##### EXTRACTED RECORDS #####
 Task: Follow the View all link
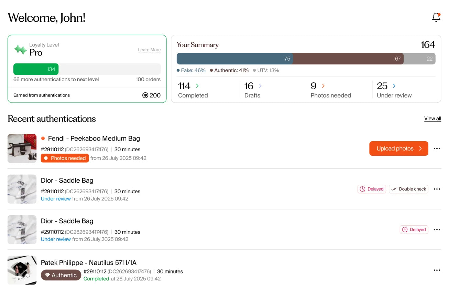[432, 119]
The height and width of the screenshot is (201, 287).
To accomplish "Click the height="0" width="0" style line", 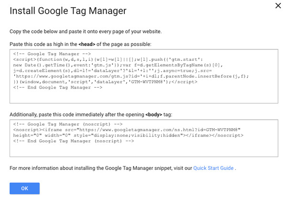I will point(128,135).
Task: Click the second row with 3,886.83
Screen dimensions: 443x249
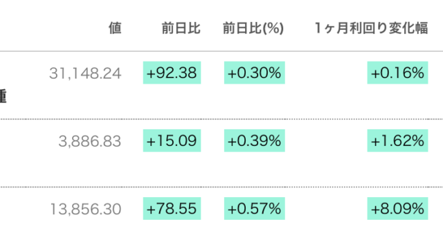Action: pyautogui.click(x=222, y=153)
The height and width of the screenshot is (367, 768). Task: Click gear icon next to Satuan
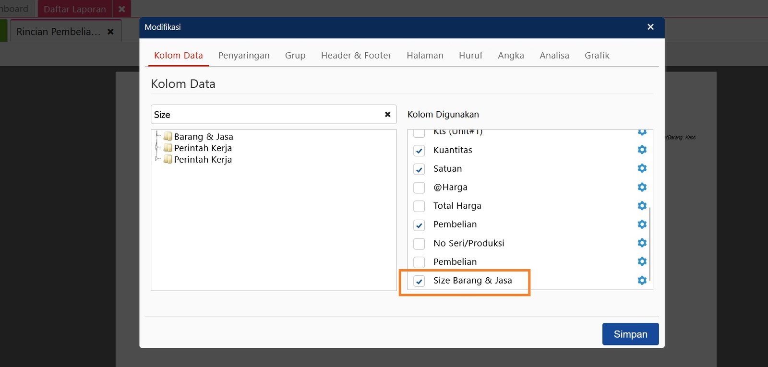[x=642, y=168]
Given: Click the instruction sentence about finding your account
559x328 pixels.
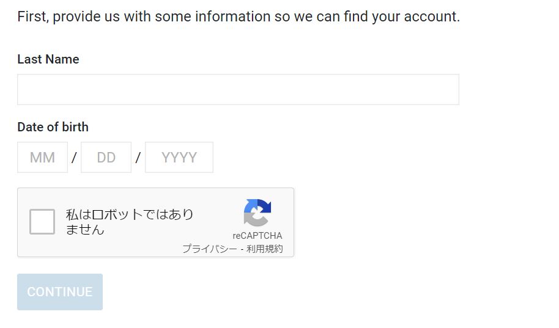Looking at the screenshot, I should pos(239,16).
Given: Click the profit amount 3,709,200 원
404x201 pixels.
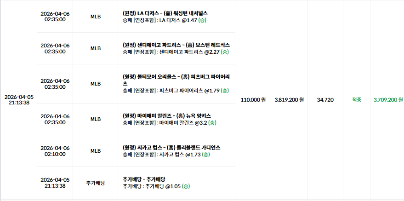Looking at the screenshot, I should (388, 100).
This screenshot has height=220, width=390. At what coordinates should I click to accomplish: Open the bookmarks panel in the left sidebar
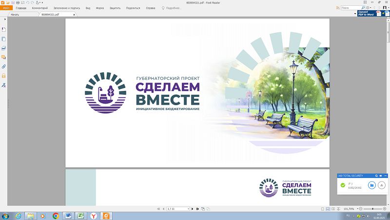4,30
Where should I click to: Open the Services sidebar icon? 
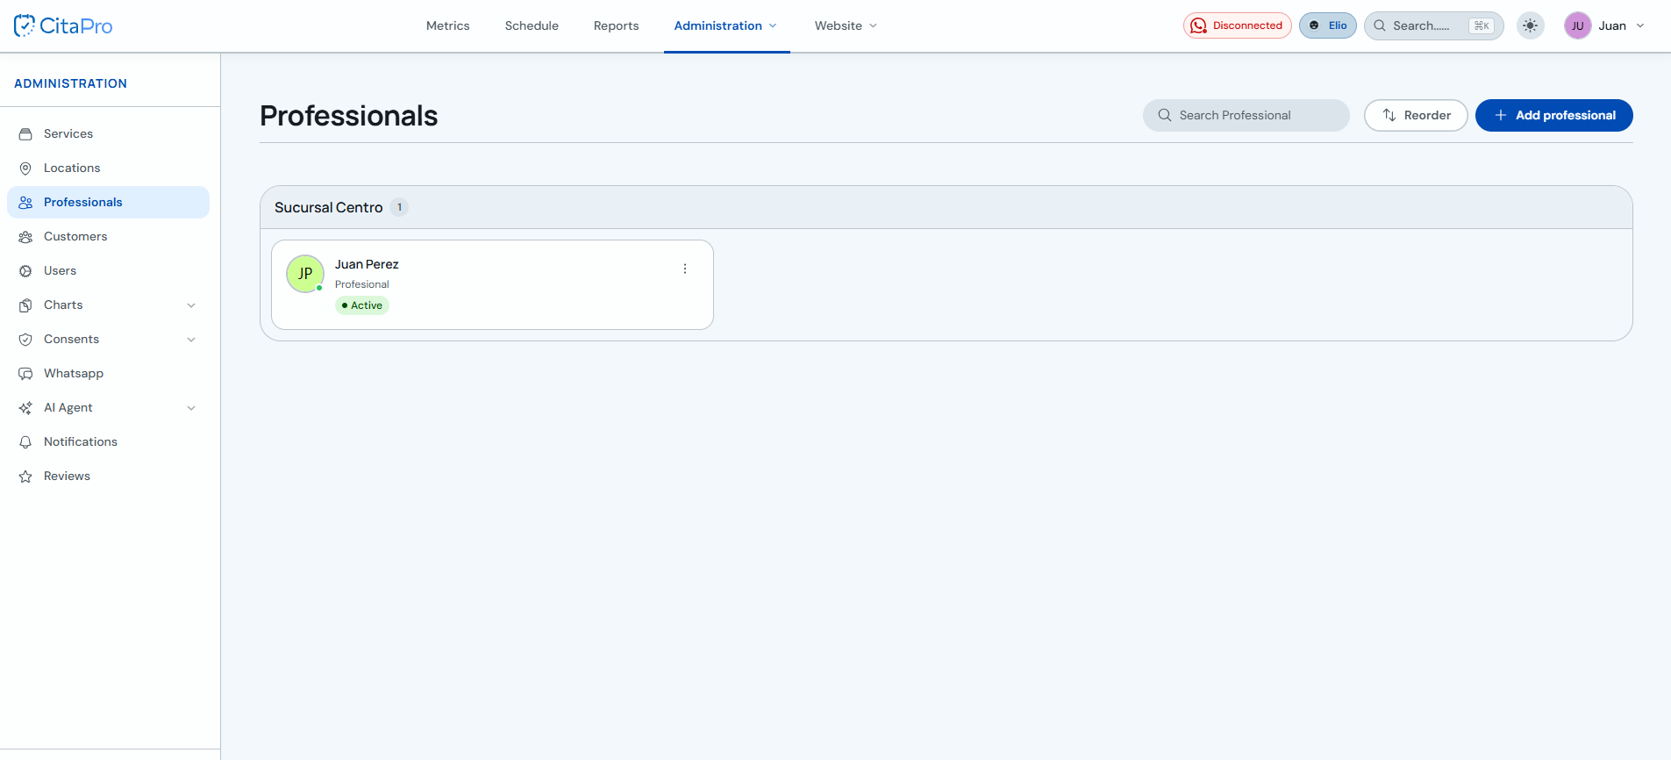coord(25,134)
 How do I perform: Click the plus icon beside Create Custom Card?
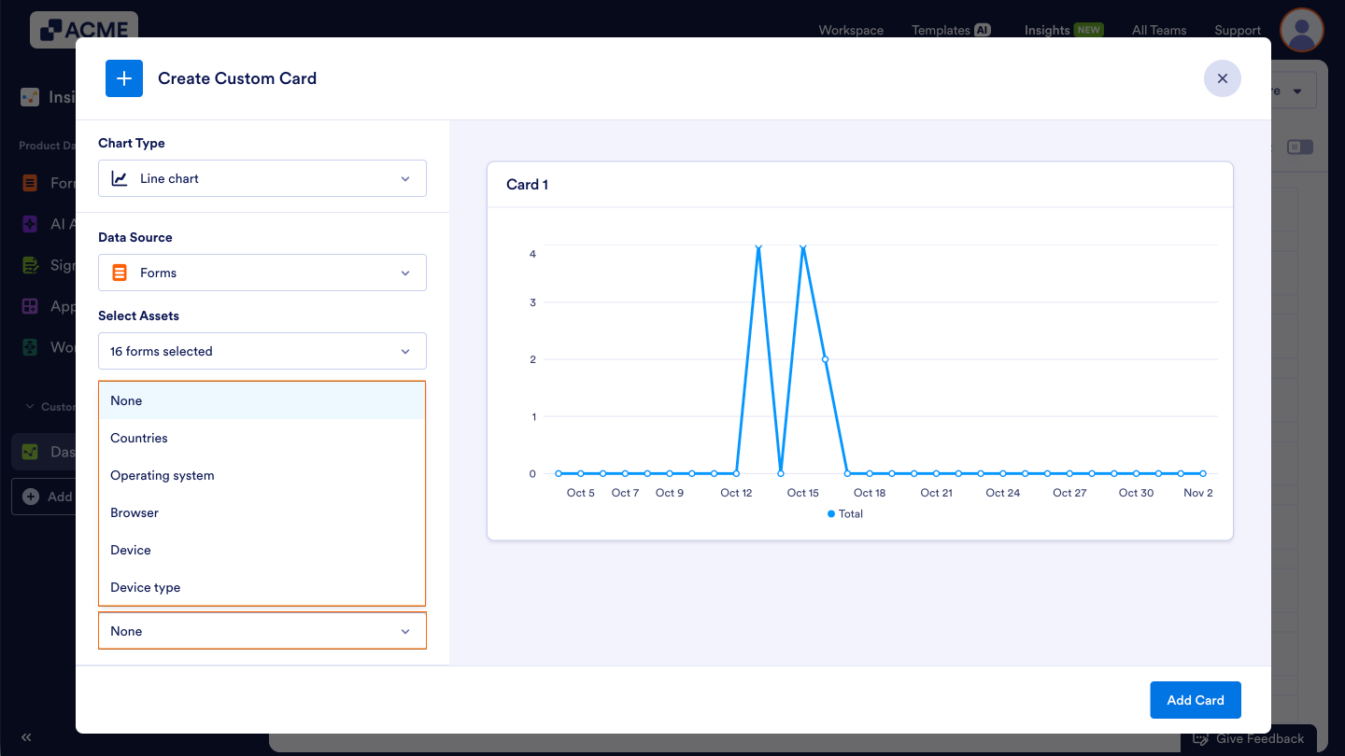(x=124, y=78)
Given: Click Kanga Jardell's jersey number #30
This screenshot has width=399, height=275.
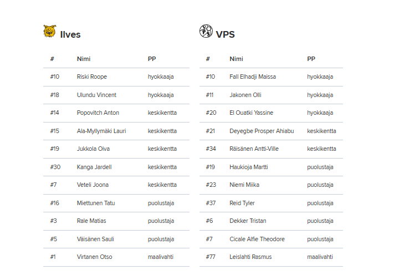Looking at the screenshot, I should (55, 167).
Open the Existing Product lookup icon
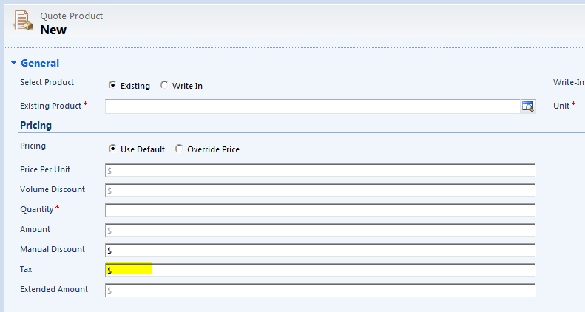 [528, 106]
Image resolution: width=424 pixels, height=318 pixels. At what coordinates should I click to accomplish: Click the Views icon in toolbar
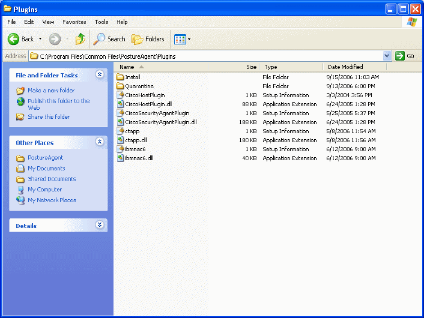[180, 39]
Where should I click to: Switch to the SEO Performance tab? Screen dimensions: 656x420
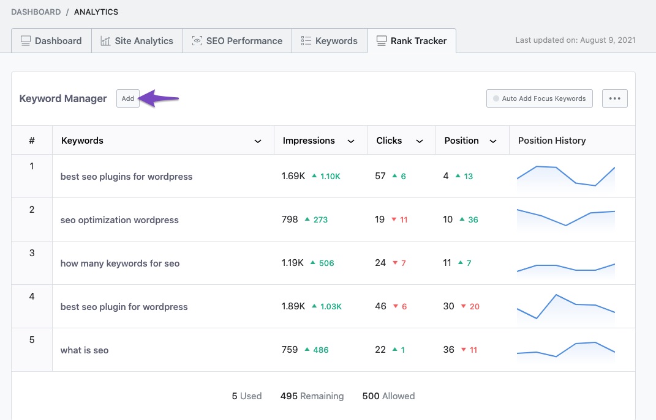pyautogui.click(x=237, y=41)
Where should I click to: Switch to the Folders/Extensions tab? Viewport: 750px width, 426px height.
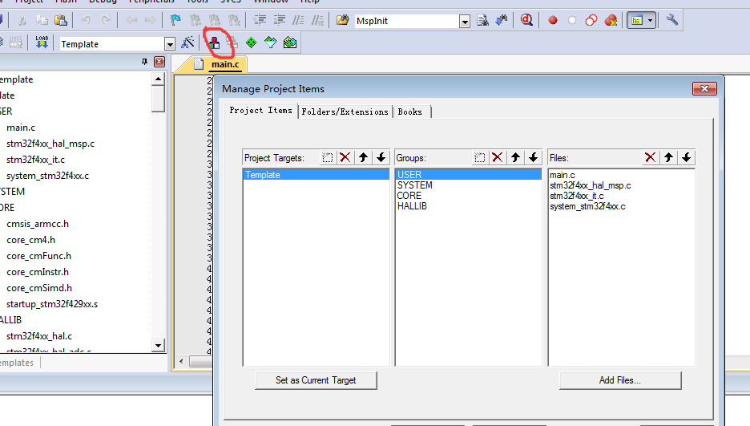tap(345, 112)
#####
GOAL OF THE EXERCISE:
Which lines in the records contain the word "Given"? Copy each one.

TASK RESPONSE:
Given: Click the instruction sentence about finding your account
Given: Click the profit amount 3,709,200 원
Given: Click Kanga Jardell's jersey number #30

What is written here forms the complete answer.